E-MAIL: DonaldFR@DonaldFRobertson.com.

 

This article may be distributed at will, but only if it is not changed in any way, and only if the author's name, the copyright notice, the name of the journal it first appeared in, and this notice remain attached. In addition, this article may not be sold for money, or published for sale in any way, without the author's prior written permission.

This letter originally appeared in Interzone.

Dear Editors,

Thank you for publishing Stephen Baxter's excellent discussion on science fiction's failures, and few successes, at portraying the real world of spaceflight (Interzone 105, July 1996).

In general, I agree with much of his analysis. However, Baxter waltzes right to the edge of one vital insight, and then fails to fall in, or even to get his feet wet. Without explicitly saying so, he shows that much of the American hard science fiction crowd lives so completely in the past that, even when the world is viewed entirely on their own terms, they fail to recognize success when it slaps then in the face. The are so busy crying over milk spilled a generation ago, they fail to see that, today, humanity's expansion into space is going very well indeed. It is healthier, both economically and politically, than it has ever been.

["Hard" science fiction is a well-defined sub-set of science fiction wherein the story is supposedly based on accurate scientific research, with certain generally accepted exceptions, e.g., unexplained faster than light travel.]

This whole idea that humanity could conquer the vast reaches of the Solar System - or even of the surface of Earth's not-so-tiny moon - in the thirty-nine years since 1957 is patently absurd. Yet it was, and is, this desperate belief that "we can go there ourselves" that has caused so much of the bitter disappointment that Baxter describes.

Let us put that single absurdity aside, and out from under its heavy shadow, we can take a quick look at the human expansion into space as it really stands.

Today, just thirty-nine years after the first satellite, we have private and semi-private companies from half-a-dozen countries offering commercial transportation to space. For a few tens of millions of dollars, you too can buy a ride into orbit. The rockets can lift more than twice the payload at half the cost of their military-sponsored forebears. Developing countries and ex-Communist states are successfully earning hard currency by launching commercial satellites on converted ballistic missiles. Before the end of the century, a new generation of commercial rockets (Ariane-5, Delta-III, Atlas-2AR) will orbit even greater payloads at substantially lower cost. The vital point is that, except for Ariane, the new rockets are being developed entirely with private funds. The hard-nosed companies and banks that are coughing up this money believe that they can make a buck in space, or the money would not be there.

A dozen or more private companies are successfully raising several billion dollars each, all in the private market, to orbit vast networks of commercial satellites. The first satellites of the first network have already been orbited; others will begin flying before the end of the year [1996]. These new satellites will offer more different kinds of communications services than anyone could have imagined even five years ago.

Meanwhile, month after month, the much maligned Space Shuttles trundle into orbit.
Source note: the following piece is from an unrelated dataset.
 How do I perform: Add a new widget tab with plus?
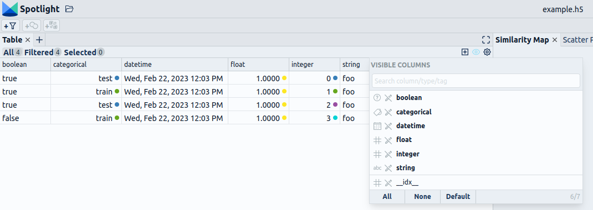(x=39, y=40)
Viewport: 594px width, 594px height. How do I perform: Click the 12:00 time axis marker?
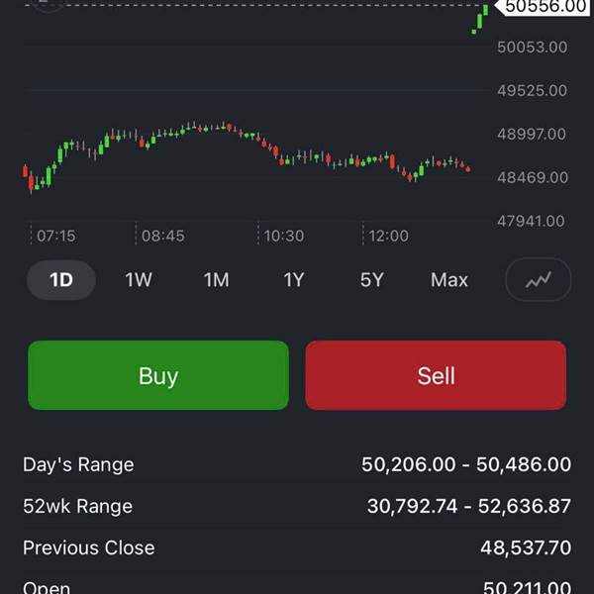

True, the Shuttle orbiters failed to reduce the cost or complexity of human spaceflight by the orders of magnitude advertised, but that wasn't really in the cards for a first-generation vehicle. What the Space Shuttles have done is orbit the same mass as a Saturn-V (if you count the orbiter as payload); executing almost ten times as many flights so far as the Saturn-V ever achieved; at a steadily declining cost-per-flight of one-third or less that of a Saturn-V launch (assuming the very highest estimates for the true cost of a Shuttle launch, i.e., about $500 million). All of this is providing a vast base of practical experience on working in space.

It looks very likely, now, that the International Space Station will finally see orbit, while Russia's space station, Mir, has been permanently inhabited for years. The most significant thing about the International Space Station is that, once it is built, it will become a market, requiring that n kilograms of supplies be delivered day in and day out, without fail. This giant orbiting base is the guaranteed market that the commercial space transportation industry needs to raise the money to develop new, second-generation shuttles.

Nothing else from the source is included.